PROBLEM STATEMENT → Set down, exactly and only, everything from the line containing "Task: Open the Axure商城 nav item" down to the line containing "Task: Toggle sign with plus-minus key" in the data below; the pictures are not part of the copy.

DATA EXTRACT →
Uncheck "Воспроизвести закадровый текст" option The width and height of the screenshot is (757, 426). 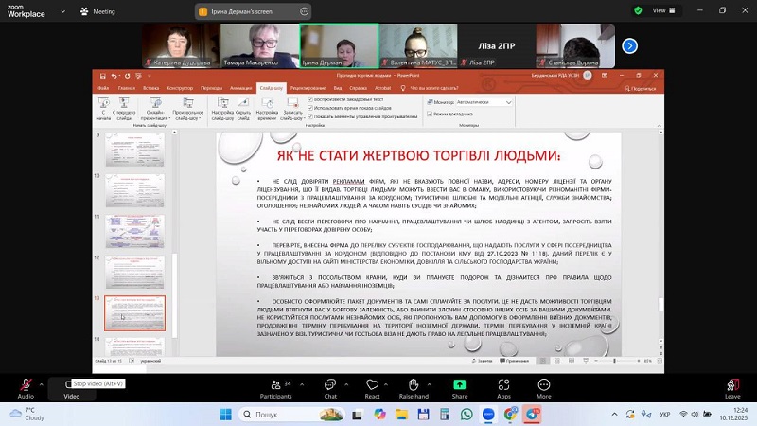(x=310, y=98)
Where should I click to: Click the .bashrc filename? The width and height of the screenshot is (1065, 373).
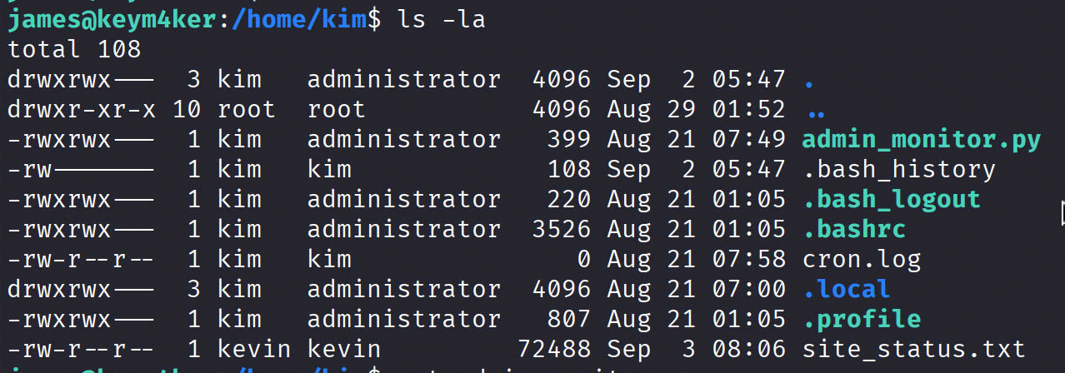tap(853, 229)
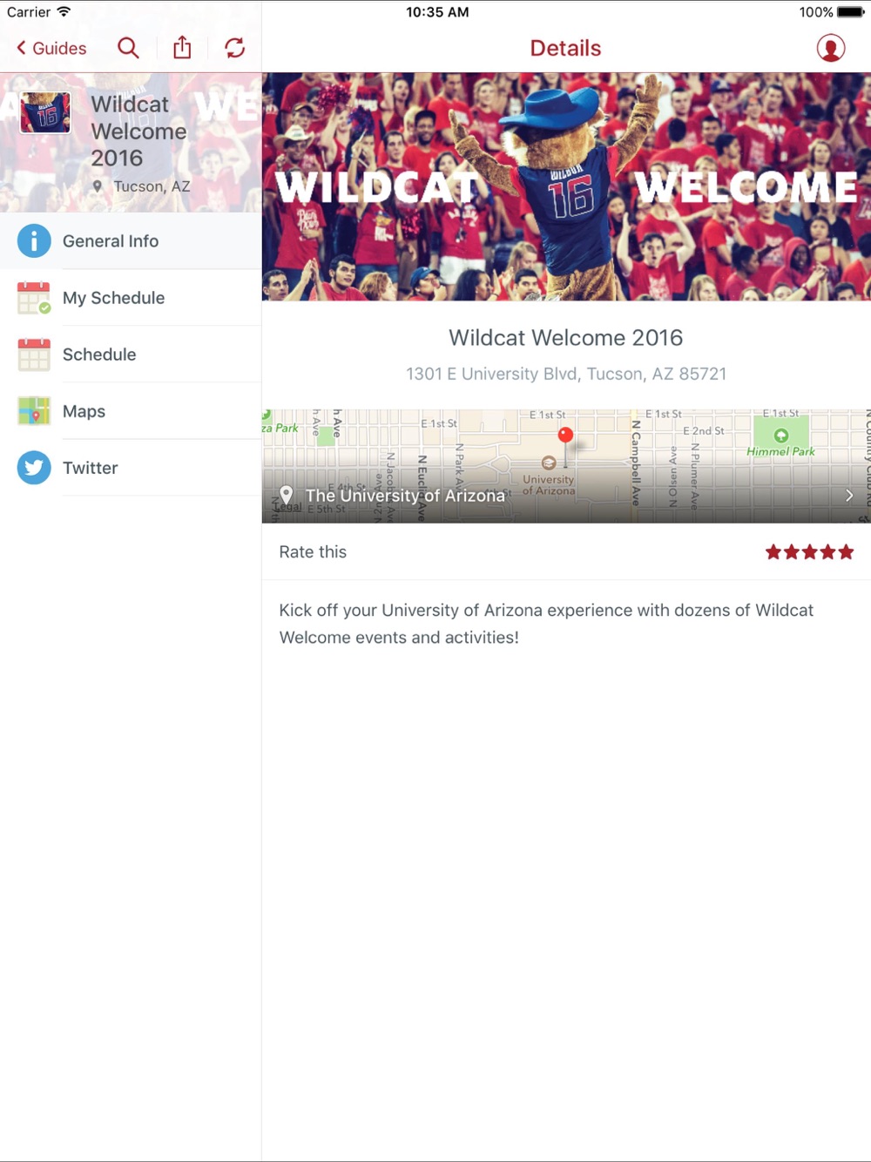Open the Maps menu entry
The width and height of the screenshot is (871, 1162).
pyautogui.click(x=131, y=411)
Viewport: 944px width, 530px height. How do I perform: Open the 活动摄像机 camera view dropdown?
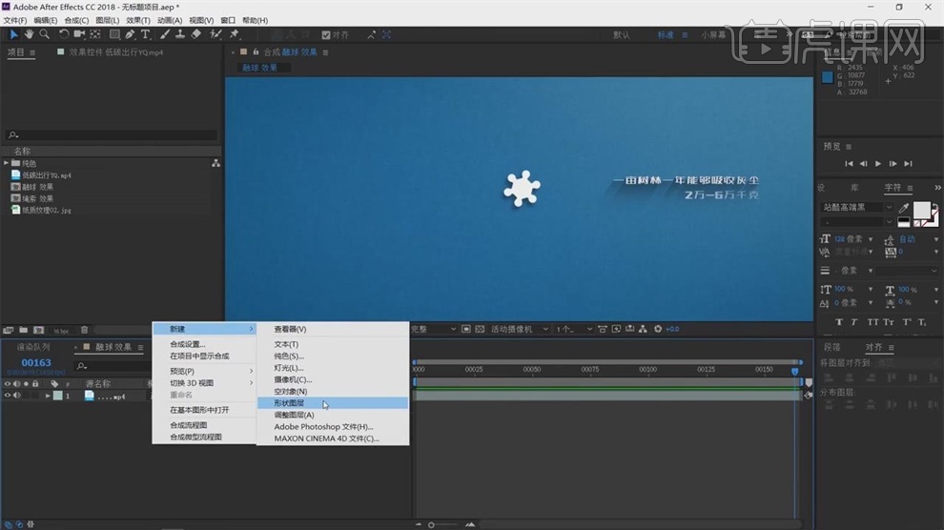(518, 329)
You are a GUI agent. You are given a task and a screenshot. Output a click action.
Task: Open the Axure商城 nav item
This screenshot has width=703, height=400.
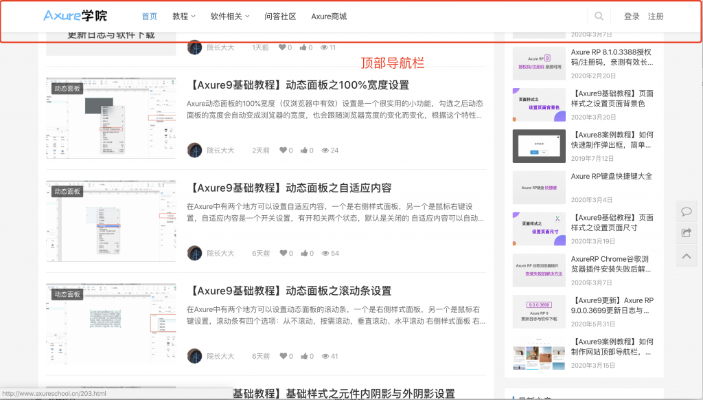click(329, 16)
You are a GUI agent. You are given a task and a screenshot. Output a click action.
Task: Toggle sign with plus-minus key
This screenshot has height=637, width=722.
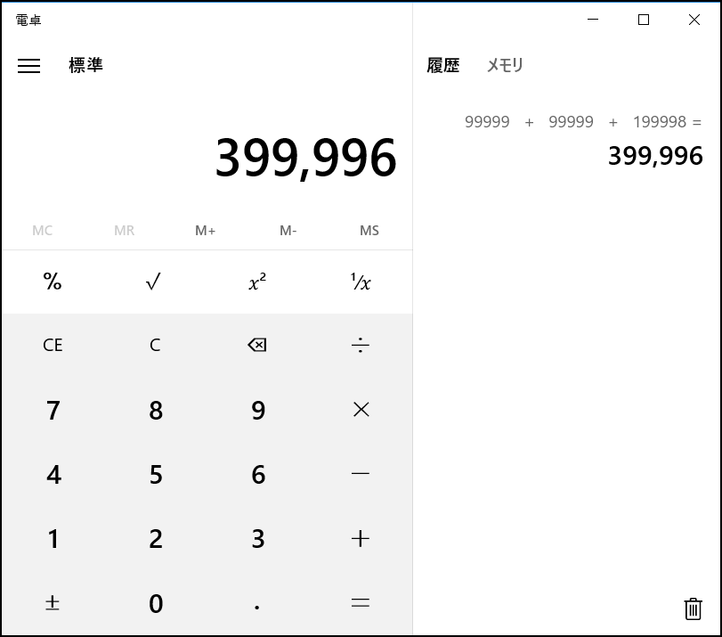point(53,603)
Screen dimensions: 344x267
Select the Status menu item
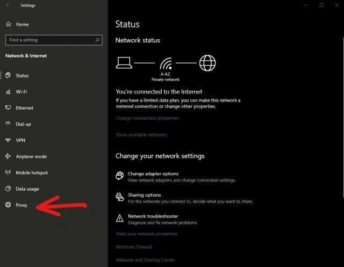click(x=22, y=76)
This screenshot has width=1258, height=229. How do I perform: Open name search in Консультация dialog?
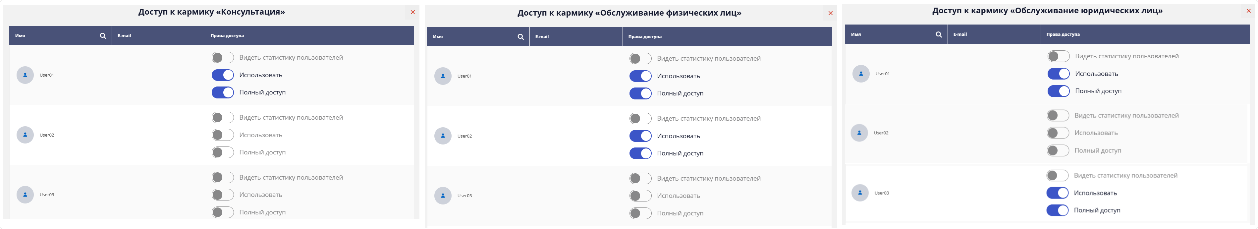coord(103,35)
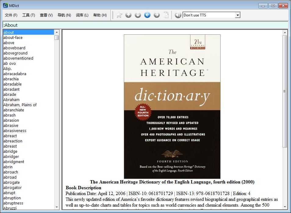This screenshot has height=213, width=291.
Task: Click the favorites star icon
Action: (x=119, y=15)
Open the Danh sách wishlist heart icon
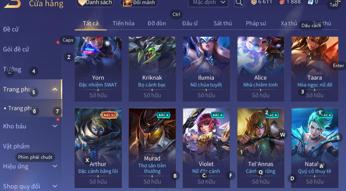 (82, 3)
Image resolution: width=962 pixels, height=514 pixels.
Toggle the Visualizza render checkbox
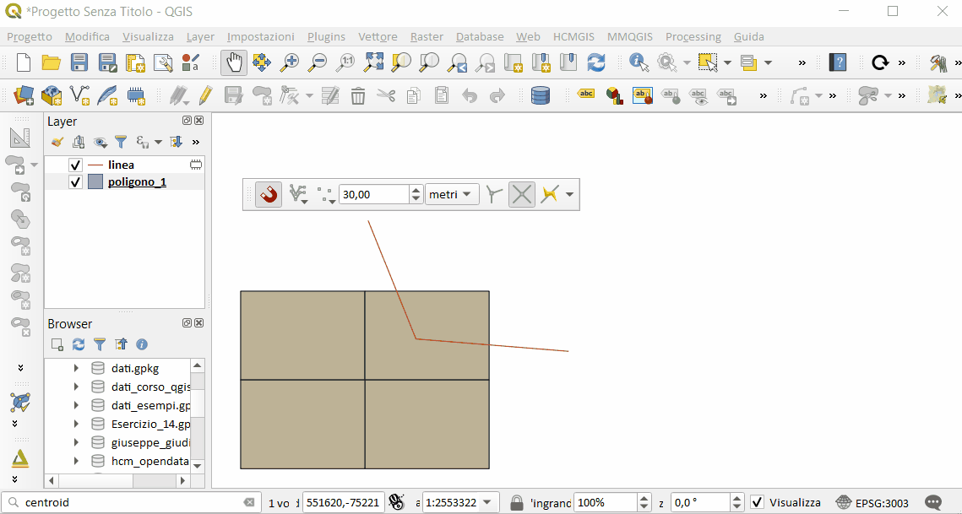[758, 502]
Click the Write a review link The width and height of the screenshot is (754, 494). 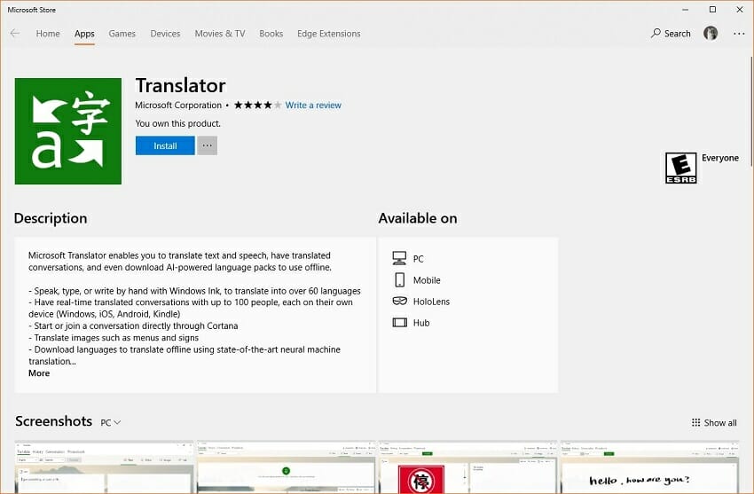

COMPLETED EXERCISE →
Task: Open the Axure商城 nav item
This screenshot has width=703, height=400.
click(329, 16)
You are a GUI agent. You are given a task and a screenshot. Output a click action.
Task: Toggle sign with plus-minus key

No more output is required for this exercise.